Dataset extract: Begin

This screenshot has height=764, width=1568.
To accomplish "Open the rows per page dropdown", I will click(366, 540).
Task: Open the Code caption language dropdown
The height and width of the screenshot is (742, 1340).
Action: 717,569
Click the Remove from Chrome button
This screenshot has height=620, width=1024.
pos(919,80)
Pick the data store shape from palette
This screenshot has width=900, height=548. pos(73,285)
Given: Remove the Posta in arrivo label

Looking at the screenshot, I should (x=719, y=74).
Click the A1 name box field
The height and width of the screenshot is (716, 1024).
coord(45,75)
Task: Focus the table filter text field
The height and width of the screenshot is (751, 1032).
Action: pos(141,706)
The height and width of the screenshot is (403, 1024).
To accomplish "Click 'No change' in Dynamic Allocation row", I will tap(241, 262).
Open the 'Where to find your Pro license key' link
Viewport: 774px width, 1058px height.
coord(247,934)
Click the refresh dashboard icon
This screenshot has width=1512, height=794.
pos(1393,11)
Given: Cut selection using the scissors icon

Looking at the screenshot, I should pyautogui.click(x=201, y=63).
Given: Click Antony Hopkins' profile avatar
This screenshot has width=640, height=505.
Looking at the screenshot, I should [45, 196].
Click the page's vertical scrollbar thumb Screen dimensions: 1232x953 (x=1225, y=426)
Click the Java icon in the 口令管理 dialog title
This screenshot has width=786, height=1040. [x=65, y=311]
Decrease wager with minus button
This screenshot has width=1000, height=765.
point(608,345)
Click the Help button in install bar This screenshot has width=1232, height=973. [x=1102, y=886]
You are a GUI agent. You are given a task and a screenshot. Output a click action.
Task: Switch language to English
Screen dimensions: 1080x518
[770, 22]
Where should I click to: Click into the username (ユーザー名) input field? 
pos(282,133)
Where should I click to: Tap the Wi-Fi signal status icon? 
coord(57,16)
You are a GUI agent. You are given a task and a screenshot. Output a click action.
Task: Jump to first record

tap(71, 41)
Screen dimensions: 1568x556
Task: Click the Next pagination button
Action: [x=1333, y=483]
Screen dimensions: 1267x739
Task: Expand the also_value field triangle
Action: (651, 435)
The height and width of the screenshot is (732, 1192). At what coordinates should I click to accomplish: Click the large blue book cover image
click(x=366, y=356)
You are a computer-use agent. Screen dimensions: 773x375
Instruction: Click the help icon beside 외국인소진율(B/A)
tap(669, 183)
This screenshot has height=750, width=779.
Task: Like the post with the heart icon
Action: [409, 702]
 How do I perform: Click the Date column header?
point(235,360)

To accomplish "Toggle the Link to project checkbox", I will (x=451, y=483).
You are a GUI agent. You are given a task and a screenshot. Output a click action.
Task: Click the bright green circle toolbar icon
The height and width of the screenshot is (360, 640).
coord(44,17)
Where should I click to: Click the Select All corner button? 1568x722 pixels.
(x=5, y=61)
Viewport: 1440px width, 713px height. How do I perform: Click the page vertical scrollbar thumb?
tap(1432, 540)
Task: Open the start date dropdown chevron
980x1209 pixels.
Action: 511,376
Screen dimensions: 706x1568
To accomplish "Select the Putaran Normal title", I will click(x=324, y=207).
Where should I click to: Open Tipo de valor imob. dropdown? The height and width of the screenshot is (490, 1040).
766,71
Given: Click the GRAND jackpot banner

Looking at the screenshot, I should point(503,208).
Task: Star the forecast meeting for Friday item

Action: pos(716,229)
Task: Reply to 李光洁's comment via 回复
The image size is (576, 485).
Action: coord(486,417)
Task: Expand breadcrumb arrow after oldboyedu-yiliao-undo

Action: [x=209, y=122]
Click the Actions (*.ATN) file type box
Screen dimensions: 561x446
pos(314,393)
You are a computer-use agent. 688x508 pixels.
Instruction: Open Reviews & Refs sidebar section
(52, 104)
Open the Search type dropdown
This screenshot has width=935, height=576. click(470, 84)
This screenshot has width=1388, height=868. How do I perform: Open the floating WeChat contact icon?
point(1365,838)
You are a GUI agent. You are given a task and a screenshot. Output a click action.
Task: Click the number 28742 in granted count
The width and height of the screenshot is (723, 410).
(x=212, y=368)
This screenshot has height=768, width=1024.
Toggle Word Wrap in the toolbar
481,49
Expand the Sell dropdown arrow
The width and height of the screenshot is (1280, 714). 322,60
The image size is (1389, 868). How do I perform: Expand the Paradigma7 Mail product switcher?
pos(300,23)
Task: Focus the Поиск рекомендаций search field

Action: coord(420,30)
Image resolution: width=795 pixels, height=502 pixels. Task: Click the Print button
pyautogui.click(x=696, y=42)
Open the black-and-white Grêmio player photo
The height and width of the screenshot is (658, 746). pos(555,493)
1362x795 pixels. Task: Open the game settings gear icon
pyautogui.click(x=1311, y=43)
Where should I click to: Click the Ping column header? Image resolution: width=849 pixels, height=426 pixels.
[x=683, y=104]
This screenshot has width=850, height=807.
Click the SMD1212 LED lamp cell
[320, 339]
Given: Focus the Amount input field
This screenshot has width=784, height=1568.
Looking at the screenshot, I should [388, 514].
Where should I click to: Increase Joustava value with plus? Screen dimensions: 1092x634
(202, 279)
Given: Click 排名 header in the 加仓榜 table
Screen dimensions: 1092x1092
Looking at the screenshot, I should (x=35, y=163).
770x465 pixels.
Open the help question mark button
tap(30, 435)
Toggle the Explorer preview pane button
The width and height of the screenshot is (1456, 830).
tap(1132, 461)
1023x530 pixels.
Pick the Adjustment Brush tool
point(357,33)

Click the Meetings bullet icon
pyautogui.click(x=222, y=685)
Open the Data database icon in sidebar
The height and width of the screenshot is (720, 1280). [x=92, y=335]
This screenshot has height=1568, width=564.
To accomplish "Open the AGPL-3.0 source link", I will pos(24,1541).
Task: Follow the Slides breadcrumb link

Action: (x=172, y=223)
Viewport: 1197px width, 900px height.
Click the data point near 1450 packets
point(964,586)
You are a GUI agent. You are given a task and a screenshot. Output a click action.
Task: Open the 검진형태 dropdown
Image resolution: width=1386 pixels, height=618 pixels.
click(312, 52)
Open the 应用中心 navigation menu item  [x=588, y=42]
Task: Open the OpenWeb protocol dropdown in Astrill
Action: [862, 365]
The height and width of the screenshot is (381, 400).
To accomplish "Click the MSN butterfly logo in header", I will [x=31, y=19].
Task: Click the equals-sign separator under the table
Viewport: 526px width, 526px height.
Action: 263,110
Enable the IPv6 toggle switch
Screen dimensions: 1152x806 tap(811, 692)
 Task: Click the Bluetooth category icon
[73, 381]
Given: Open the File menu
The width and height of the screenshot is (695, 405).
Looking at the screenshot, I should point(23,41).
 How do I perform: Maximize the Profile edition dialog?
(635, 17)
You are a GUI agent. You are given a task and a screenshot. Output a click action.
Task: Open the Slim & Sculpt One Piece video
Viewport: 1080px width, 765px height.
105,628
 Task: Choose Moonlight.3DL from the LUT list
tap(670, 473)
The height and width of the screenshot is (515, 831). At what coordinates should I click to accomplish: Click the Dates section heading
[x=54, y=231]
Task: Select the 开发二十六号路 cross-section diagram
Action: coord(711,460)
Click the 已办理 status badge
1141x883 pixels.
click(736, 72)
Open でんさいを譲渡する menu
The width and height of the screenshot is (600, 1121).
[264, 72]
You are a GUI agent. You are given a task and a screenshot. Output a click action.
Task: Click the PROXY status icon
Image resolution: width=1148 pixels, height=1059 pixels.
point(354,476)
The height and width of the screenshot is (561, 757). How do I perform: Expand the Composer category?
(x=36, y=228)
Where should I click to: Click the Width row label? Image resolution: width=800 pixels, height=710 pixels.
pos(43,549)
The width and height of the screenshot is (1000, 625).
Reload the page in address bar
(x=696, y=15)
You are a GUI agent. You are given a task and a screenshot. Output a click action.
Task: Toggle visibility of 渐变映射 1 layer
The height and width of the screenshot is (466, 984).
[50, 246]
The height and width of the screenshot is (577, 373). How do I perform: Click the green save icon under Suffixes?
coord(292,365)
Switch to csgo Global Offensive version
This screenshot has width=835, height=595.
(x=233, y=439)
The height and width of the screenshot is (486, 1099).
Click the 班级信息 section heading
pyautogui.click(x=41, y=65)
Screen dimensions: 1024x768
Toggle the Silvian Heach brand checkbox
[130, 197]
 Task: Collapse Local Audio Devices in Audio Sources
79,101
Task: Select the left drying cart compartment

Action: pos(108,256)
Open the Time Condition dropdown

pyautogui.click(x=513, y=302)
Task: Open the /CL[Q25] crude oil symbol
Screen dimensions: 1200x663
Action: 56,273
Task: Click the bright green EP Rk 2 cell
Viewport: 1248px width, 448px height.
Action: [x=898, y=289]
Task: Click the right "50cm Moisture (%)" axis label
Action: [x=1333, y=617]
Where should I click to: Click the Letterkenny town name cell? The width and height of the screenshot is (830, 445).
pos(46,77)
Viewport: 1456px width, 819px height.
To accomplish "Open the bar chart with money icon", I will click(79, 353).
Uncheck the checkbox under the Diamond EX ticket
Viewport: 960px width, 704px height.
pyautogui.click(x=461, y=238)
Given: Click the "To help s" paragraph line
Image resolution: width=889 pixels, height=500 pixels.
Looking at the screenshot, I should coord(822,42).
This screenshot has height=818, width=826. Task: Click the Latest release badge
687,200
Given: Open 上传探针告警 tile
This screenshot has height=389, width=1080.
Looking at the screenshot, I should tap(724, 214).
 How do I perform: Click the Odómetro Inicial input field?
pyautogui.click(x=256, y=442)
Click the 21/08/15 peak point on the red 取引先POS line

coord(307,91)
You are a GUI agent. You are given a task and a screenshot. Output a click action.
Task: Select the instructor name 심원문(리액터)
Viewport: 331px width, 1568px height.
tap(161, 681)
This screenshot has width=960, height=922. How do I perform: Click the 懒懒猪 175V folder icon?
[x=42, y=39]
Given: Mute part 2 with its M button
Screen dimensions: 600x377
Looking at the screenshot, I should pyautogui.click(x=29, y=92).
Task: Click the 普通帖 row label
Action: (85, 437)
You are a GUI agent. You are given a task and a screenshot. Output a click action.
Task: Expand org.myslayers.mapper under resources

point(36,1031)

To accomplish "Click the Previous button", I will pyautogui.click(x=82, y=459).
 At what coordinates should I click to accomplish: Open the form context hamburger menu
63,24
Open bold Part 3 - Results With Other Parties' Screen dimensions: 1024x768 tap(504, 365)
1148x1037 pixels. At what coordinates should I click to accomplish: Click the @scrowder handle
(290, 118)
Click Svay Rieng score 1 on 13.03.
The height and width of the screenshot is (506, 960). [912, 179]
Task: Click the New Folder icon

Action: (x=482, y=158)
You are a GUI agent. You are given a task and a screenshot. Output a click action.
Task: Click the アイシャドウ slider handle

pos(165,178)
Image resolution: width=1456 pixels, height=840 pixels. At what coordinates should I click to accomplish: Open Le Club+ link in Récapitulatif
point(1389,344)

Dataset extract: End

**Activity**
Print the records verbatim, stopping after the "The height and width of the screenshot is (403, 1024)." line.

**Answer below**
This screenshot has height=764, width=1568.
To accomplish "Open the rows per page dropdown", I will click(366, 540).
Task: Open the Code caption language dropdown
The height and width of the screenshot is (742, 1340).
Action: 717,569
Click the Remove from Chrome button
This screenshot has height=620, width=1024.
pos(919,80)
Pick the data store shape from palette
This screenshot has width=900, height=548. pos(73,285)
Given: Remove the Posta in arrivo label

Looking at the screenshot, I should (x=719, y=74).
Click the A1 name box field
The height and width of the screenshot is (716, 1024).
coord(45,75)
Task: Focus the table filter text field
The height and width of the screenshot is (751, 1032).
Action: pos(141,706)
The height and width of the screenshot is (403, 1024).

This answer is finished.